— begin —

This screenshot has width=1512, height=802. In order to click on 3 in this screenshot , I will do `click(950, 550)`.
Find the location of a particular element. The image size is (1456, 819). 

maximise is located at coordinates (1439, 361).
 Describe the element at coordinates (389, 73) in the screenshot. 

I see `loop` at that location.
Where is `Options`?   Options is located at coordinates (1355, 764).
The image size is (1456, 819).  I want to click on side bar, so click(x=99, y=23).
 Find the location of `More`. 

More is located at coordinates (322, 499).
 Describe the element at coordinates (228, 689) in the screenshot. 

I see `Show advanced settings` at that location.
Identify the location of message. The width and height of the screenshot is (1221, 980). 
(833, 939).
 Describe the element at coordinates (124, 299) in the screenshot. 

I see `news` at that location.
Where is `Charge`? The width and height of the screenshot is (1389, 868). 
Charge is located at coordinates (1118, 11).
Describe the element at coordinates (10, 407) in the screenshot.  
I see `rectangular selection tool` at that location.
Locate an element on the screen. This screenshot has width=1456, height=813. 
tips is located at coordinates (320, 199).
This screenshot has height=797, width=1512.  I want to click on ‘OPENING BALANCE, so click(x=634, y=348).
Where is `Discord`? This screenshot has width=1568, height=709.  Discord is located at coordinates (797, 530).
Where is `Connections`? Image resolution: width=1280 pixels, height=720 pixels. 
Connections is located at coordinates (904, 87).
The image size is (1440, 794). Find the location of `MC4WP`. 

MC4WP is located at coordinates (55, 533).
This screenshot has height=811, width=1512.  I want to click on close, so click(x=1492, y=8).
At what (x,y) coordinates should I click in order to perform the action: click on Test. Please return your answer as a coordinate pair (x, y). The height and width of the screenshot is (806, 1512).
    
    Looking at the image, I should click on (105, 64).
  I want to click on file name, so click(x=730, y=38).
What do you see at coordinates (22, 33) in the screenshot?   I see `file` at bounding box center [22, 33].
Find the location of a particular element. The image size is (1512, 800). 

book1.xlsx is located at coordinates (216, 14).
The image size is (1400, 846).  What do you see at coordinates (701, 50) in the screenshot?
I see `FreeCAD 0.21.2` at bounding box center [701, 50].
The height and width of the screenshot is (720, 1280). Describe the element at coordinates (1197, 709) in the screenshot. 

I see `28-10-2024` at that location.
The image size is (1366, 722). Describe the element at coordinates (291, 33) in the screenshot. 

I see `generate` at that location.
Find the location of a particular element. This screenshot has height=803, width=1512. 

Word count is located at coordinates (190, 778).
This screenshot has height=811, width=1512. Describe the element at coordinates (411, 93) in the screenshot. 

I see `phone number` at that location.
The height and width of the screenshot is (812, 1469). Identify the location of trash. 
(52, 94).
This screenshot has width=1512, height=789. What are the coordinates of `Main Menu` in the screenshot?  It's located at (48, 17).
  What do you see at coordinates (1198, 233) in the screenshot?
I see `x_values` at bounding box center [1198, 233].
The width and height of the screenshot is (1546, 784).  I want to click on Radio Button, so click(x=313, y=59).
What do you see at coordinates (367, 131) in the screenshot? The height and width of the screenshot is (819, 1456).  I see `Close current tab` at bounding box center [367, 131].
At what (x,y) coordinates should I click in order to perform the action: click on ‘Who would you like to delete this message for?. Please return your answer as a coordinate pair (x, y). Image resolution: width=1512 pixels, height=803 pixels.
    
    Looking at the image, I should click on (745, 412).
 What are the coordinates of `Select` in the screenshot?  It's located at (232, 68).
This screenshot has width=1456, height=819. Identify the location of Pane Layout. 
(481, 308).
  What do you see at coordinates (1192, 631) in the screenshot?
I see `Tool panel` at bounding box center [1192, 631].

— end —

_EXERCISE REQUIREMENTS_
Reproduce the stretch of the records above from the line containing "is (806, 1512)." through the line containing "I want to click on file", substituting "Submit" for "Test" and leaving everything else unchanged.

_EXERCISE RESULT_
At what (x,y) coordinates should I click in order to perform the action: click on Submit. Please return your answer as a coordinate pair (x, y). The height and width of the screenshot is (806, 1512).
    
    Looking at the image, I should click on (105, 64).
  I want to click on file name, so click(x=730, y=38).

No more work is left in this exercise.